Na quarta-feira, 19 de dezembro, enquanto o Brasil suspendia a respiração, aguardando o desfecho da liminar de Marco Aurélio Mello que poderia colocar na rua dezenas de milhares de criminosos condenados em segunda instância, um de seus colegas no Supremo Tribunal Federal, Ricardo Lewandowski, tomava outra decisão monocrática com outro tipo de consequência, prejudicando o esforço fiscal que o próximo governo terá de fazer para ajeitar suas contas. Lewandowski suspendeu a Medida Provisória 849, editada por Michel Temer e que adiava para 2020 um reajuste salarial para servidores públicos. Com isso, o aumento terá de ser concedido já no início do ano que vem, com impacto de R$ 4,7 bilhões sobre os cofres públicos em 2019.

O ministro, diga-se, não está trazendo novidade alguma. Em 2017, Temer havia editado a MP 805, que também previa o adiamento das duas etapas restantes do aumento acertado com os servidores em 2016, além de aumentar a contribuição previdenciária dos servidores que ganhassem acima de R$ 5,3 mil, o teto do INSS. Partidos políticos e entidades que representam os servidores foram, então, ao Supremo, e Lewandowski decidiu, em 18 de dezembro daquele ano, por liminar, derrubar a MP 805.
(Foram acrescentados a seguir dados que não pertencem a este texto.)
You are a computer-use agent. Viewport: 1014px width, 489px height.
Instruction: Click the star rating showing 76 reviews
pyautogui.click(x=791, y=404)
A decisão monocrática de um ministro do Supremo se impôs sobre a realidade de um Estado que tem déficits bilionários

O calendário, aqui, importa. Temer tinha assinado a MP 805 em 30 de outubro, e em novembro ela já tinha sido questionada no STF. Mas Lewandowski esperou até a segunda quinzena de dezembro, as vésperas do início do recesso judiciário, para conceder a liminar. O plenário não teria como se reunir até o aumento começar a vigorar, e mesmo depois que o Supremo voltou ao seu funcionamento normal, em fevereiro de 2018, Lewandowski não fez a menor questão de liberar o assunto para ser incluído na pauta da corte. Em abril, a MP caducou e, no fim, a decisão monocrática de um ministro do Supremo se impôs sobre todo o resto, inclusive a realidade de um Estado que acumula déficits bilionários.

Desta vez, o governo se antecipou e a MP 849 foi editada em agosto, com as esperadas ações de inconstitucionalidade sendo protocoladas já em setembro. Mesmo assim, a liminar de Lewandowski só veio, mais uma vez, muito perto do recesso judiciário – se a tática havia funcionado no ano passado, por que não haveria de funcionar neste ano?
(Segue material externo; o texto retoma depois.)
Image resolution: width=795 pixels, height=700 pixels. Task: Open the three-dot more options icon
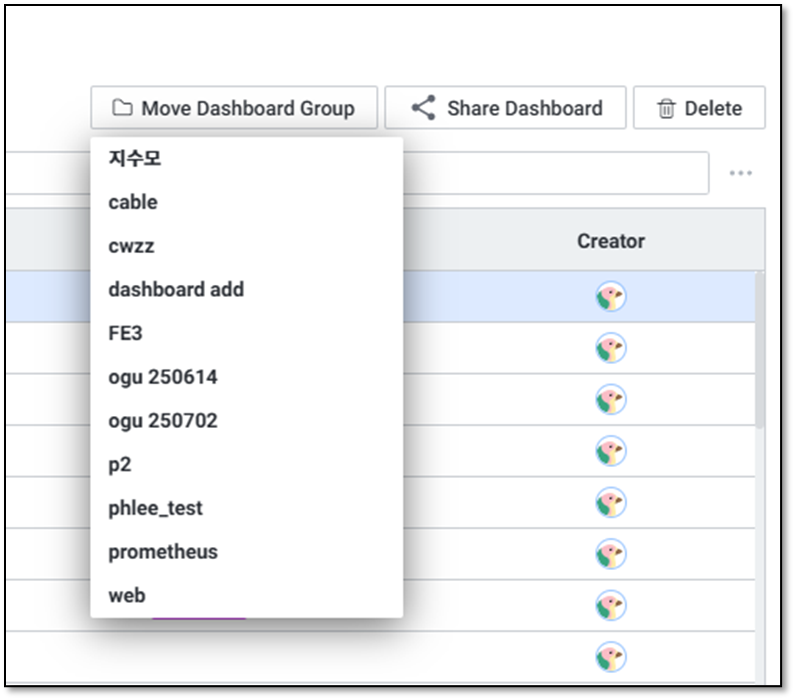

Em comparação com o ano passado, há duas diferenças que merecem ser citadas. Uma é o fato de Lewandowski efetivamente ter liberado para análise do plenário, no início de dezembro, algumas das ações que questionavam a MP 849. No entanto, o presidente da corte, Dias Toffoli, não as incluiu em nenhuma das sessões de dezembro. Por isso, Lewandowski teria concedido a liminar. Isso, no entanto, não serve de justificativa, já que o reajuste poderia muito bem ser objeto de deliberação da corte após o retorno do recesso, com um eventual pagamento retroativo aos servidores caso o plenário decidisse pela inconstitucionalidade da MP.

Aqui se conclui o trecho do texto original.